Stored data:
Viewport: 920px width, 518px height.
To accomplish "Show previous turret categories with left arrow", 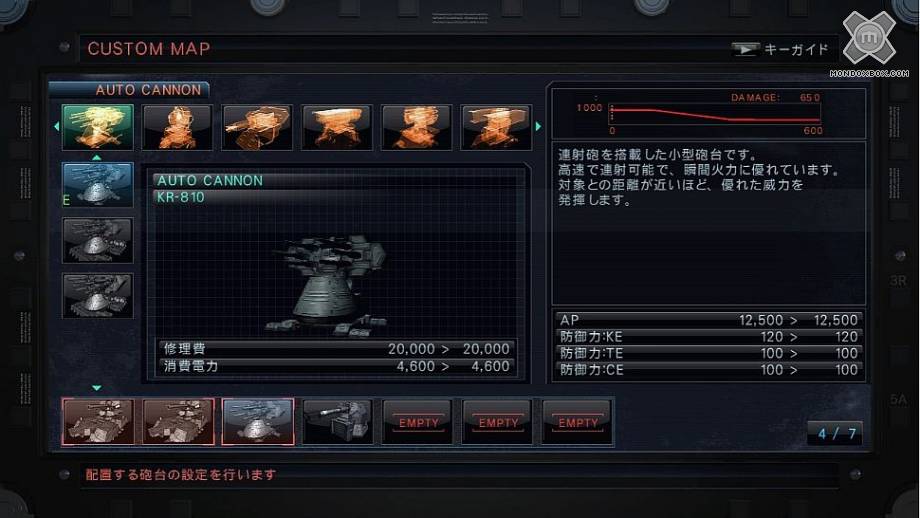I will click(56, 127).
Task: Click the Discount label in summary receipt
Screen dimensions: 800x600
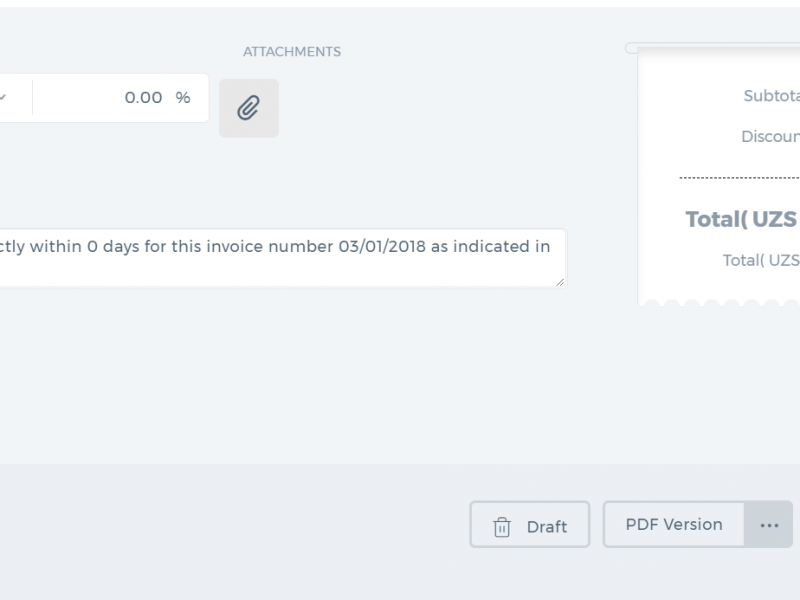Action: point(770,136)
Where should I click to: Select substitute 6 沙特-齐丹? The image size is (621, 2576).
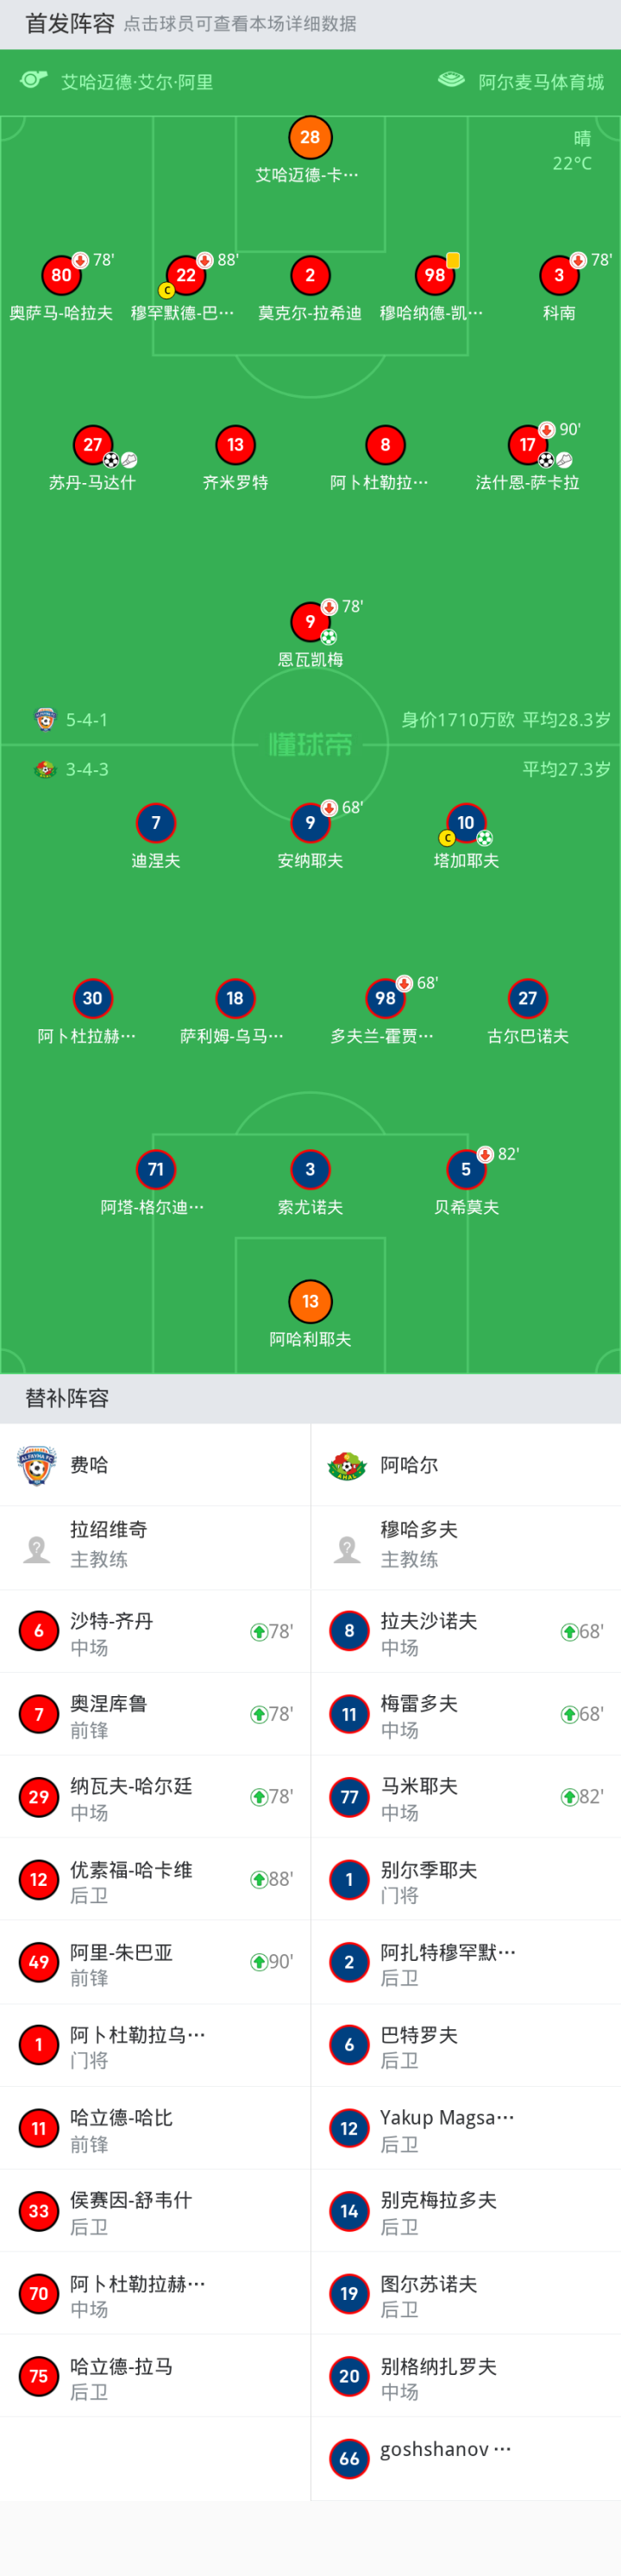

To do: All lines from the one containing "Task: Click the" through the end of the entries, both ends included, should be written out exactly, with no pictures.

Response for this exercise:
Task: Click the Discount label in summary receipt
Screen dimensions: 800x600
Action: point(770,136)
Where should I click to: Select substitute 6 沙特-齐丹? The image size is (621, 2576).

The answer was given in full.